Hedge funds can only harm education
Saturday, June 12, 2010
By Thomas M. Stephens
Hedge funds searching for high returns via charter schools pose the same risks to public education that Big Oil poses to the Gulf Coast: a toxic mess with dire consequences.
This "spill" will originate in New York state, where hedge-fund executives mounted an offensive against teachers unions to influence lawmakers and to more than double the number of charter schools there to 460. On May 28, the New York legislature acceded to these demands, adding at least another $2 billion a year for charters.
The impetus is President Barack Obama's Race To The Top education initiative, which requires states to increase the number of charters. So the president who has been labeled a "socialist" has set in motion policies that will weaken forever our society's great equalizer: public education.
It isn't surprising for Wall Street to advance its self-interests. But it's suspicious behavior for these capitalists to devote such great resources to increase the number of charter schools.
Consider these dangers:
• Hedge funds are basically unregulated and operate with little regard for anything but profit.
• Charter schools are badly flawed. Both nonprofit and for-profit outfits run them, and they operate with minimum local control and financial accountability, as news reports across the nation have shown. All the while, they siphon students and money from public schools.
If charters improved children's education, these issues might be tolerable, but that's not the case. Results of the National Assessment of Educational Progress since 2003 show they never have outperformed public schools.
But like Big Oil, hedge-fund gurus have the financial and, thus, the political clout to pressure lawmakers to further privatize public education, and at a high cost to the public.
Don't forget what hedge funds are; they use high-risk tactics to achieve high returns. The only real limitation is that they tend to take money from supposedly sophisticated investors, some of whom represent retirement funds whose members don't want to gamble on their future incomes. At one time, hedging investment bets through various market tactics offset high risks. Not so much anymore, as recent Wall Street history shows. Disastrous failings of hedge funds stunned our reeling economy. And, tossing kindergarten-through-12 {+t}{+h}-grade schools into the vortex of a market economy will have similar results.
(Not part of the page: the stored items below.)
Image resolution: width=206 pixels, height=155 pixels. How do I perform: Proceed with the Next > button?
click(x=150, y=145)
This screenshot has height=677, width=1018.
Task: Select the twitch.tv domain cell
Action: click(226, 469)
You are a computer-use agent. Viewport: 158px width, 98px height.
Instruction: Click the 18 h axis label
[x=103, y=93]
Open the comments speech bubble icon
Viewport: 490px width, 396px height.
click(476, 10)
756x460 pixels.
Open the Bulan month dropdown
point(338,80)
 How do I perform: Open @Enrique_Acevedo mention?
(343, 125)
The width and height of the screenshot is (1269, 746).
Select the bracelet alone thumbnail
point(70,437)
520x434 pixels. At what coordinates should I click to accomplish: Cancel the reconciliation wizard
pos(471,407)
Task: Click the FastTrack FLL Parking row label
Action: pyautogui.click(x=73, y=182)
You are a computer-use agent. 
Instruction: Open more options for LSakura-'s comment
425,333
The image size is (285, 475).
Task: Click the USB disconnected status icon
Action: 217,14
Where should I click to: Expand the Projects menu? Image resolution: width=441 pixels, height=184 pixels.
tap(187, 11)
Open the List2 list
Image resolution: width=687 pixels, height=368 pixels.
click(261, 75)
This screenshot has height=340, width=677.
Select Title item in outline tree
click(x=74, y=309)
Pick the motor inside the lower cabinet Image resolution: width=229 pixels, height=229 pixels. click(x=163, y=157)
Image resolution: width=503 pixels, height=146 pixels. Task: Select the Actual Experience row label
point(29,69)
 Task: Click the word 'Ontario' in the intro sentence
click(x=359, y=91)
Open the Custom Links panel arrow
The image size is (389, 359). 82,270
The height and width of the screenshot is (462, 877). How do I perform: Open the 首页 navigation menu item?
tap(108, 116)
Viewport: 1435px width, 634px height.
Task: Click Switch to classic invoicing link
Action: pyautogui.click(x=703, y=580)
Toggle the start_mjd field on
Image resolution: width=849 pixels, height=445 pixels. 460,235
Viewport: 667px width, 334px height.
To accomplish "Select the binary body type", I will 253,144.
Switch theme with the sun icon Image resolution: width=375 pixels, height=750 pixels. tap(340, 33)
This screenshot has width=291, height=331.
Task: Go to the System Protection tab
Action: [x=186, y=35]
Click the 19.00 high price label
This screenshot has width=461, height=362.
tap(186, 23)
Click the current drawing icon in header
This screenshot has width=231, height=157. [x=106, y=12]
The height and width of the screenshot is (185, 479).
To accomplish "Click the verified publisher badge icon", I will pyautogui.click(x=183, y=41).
But here the target is our children's future.
Prospects of success for hedge-fund intrusion into education is being abetted by the erosion of confidence in public schools - erosion worsened by misuse of standardized test scores and incessant pounding of teachers and teacher-preparation programs by politicians, corporate interests and misguided reformers.
Zealots are strangling our schools by demanding student and teacher accountability through more testing. As a result, "teach to the test" is the survivors' mantra. So other disciplines for life's enjoyment, including physical and health education and the arts, are disappearing.
Bottom-line and top-down reformers ignore crucial differences of our richly diverse student population, differences that homogenized teaching and standardized testing cannot fully address.
We must speak out against those who pretend to be concerned about public schools but really want to leave them to the whims of market forces. They exaggerate public education's failures and falsely claim these are a major drag on our competitive edge in the global economy.
It's strange that those who preach accountability for public education still embrace unaccountable hedge-fund managers as allies and see no problem with tossing our children's futures into the roiling waters of market forces.
Thomas M. Stephens is professor emeritus in the College of Education and Human Ecology at Ohio State University and is executive director emeritus of the School Study Council of Ohio.